* EXERCISE GOAL *
All of the data below must be repeated exactly.

(Saved data entries)
══════

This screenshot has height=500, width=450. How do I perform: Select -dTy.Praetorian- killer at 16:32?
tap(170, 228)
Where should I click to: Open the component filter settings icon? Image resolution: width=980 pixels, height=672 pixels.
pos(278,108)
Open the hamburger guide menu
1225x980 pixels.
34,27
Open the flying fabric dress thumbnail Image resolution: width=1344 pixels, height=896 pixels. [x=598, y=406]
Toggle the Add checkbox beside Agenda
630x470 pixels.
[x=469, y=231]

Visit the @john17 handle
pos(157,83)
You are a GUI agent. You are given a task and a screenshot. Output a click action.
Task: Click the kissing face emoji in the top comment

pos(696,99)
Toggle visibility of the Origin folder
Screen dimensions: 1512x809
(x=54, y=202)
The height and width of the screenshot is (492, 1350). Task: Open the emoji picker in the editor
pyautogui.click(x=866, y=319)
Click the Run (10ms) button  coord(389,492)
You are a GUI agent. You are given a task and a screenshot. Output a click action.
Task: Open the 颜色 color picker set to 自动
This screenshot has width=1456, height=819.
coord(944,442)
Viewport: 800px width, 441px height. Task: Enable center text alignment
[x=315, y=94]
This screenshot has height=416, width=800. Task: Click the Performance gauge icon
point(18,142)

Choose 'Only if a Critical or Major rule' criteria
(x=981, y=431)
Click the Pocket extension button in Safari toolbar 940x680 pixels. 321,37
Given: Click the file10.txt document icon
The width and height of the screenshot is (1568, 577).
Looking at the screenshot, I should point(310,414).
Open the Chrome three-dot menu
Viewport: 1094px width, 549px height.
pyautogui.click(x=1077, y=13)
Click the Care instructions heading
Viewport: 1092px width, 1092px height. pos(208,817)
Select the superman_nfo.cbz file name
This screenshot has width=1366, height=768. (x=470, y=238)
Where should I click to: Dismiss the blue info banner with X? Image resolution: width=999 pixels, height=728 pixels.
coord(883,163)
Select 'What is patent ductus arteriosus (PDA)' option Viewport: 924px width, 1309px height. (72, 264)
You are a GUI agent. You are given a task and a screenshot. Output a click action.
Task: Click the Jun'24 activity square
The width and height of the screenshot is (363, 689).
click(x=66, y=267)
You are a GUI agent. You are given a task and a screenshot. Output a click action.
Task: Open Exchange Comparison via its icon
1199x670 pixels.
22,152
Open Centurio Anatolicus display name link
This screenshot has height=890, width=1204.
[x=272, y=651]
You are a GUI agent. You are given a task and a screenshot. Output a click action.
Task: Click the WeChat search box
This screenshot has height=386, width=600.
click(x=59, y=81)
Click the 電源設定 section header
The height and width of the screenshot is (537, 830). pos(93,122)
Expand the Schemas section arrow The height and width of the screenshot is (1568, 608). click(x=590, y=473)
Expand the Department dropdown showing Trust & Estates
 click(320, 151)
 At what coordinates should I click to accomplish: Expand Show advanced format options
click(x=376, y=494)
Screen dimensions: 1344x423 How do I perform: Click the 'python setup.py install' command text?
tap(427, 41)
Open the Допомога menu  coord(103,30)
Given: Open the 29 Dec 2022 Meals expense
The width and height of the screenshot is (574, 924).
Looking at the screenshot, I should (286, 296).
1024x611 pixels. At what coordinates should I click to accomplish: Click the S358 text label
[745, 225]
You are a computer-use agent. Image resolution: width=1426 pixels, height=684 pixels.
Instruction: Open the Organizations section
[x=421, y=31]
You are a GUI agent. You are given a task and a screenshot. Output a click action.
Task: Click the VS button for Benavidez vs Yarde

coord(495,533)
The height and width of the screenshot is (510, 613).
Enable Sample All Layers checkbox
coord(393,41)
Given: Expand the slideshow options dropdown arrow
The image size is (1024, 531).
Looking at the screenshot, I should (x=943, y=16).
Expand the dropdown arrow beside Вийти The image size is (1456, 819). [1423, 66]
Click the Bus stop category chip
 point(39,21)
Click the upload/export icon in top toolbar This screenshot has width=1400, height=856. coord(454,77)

══════

* EXERCISE RESPONSE *
This screenshot has height=500, width=450. How do I perform: Select -dTy.Praetorian- killer at 16:32?
tap(170, 228)
Where should I click to: Open the component filter settings icon? Image resolution: width=980 pixels, height=672 pixels.
pos(278,108)
Open the hamburger guide menu
1225x980 pixels.
34,27
Open the flying fabric dress thumbnail Image resolution: width=1344 pixels, height=896 pixels. [x=598, y=406]
Toggle the Add checkbox beside Agenda
630x470 pixels.
[x=469, y=231]

Visit the @john17 handle
pos(157,83)
You are a GUI agent. You are given a task and a screenshot. Output a click action.
Task: Click the kissing face emoji in the top comment

pos(696,99)
Toggle visibility of the Origin folder
Screen dimensions: 1512x809
(x=54, y=202)
The height and width of the screenshot is (492, 1350). Task: Open the emoji picker in the editor
pyautogui.click(x=866, y=319)
Click the Run (10ms) button  coord(389,492)
You are a GUI agent. You are given a task and a screenshot. Output a click action.
Task: Open the 颜色 color picker set to 自动
This screenshot has width=1456, height=819.
coord(944,442)
Viewport: 800px width, 441px height. Task: Enable center text alignment
[x=315, y=94]
This screenshot has height=416, width=800. Task: Click the Performance gauge icon
point(18,142)

Choose 'Only if a Critical or Major rule' criteria
(x=981, y=431)
Click the Pocket extension button in Safari toolbar 940x680 pixels. 321,37
Given: Click the file10.txt document icon
The width and height of the screenshot is (1568, 577).
Looking at the screenshot, I should point(310,414).
Open the Chrome three-dot menu
Viewport: 1094px width, 549px height.
pyautogui.click(x=1077, y=13)
Click the Care instructions heading
Viewport: 1092px width, 1092px height. pos(208,817)
Select the superman_nfo.cbz file name
This screenshot has width=1366, height=768. (x=470, y=238)
Where should I click to: Dismiss the blue info banner with X? Image resolution: width=999 pixels, height=728 pixels.
coord(883,163)
Select 'What is patent ductus arteriosus (PDA)' option Viewport: 924px width, 1309px height. (72, 264)
You are a GUI agent. You are given a task and a screenshot. Output a click action.
Task: Click the Jun'24 activity square
The width and height of the screenshot is (363, 689).
click(x=66, y=267)
You are a GUI agent. You are given a task and a screenshot. Output a click action.
Task: Open Exchange Comparison via its icon
1199x670 pixels.
22,152
Open Centurio Anatolicus display name link
This screenshot has height=890, width=1204.
[x=272, y=651]
You are a GUI agent. You are given a task and a screenshot. Output a click action.
Task: Click the WeChat search box
This screenshot has height=386, width=600.
click(x=59, y=81)
Click the 電源設定 section header
The height and width of the screenshot is (537, 830). pos(93,122)
Expand the Schemas section arrow The height and width of the screenshot is (1568, 608). click(x=590, y=473)
Expand the Department dropdown showing Trust & Estates
 click(320, 151)
 At what coordinates should I click to accomplish: Expand Show advanced format options
click(x=376, y=494)
Screen dimensions: 1344x423 How do I perform: Click the 'python setup.py install' command text?
tap(427, 41)
Open the Допомога menu  coord(103,30)
Given: Open the 29 Dec 2022 Meals expense
The width and height of the screenshot is (574, 924).
Looking at the screenshot, I should (286, 296).
1024x611 pixels. At what coordinates should I click to accomplish: Click the S358 text label
[745, 225]
You are a computer-use agent. Image resolution: width=1426 pixels, height=684 pixels.
Instruction: Open the Organizations section
[x=421, y=31]
You are a GUI agent. You are given a task and a screenshot. Output a click action.
Task: Click the VS button for Benavidez vs Yarde

coord(495,533)
The height and width of the screenshot is (510, 613).
Enable Sample All Layers checkbox
coord(393,41)
Given: Expand the slideshow options dropdown arrow
The image size is (1024, 531).
Looking at the screenshot, I should (x=943, y=16).
Expand the dropdown arrow beside Вийти The image size is (1456, 819). [1423, 66]
Click the Bus stop category chip
 point(39,21)
Click the upload/export icon in top toolbar This screenshot has width=1400, height=856. coord(454,77)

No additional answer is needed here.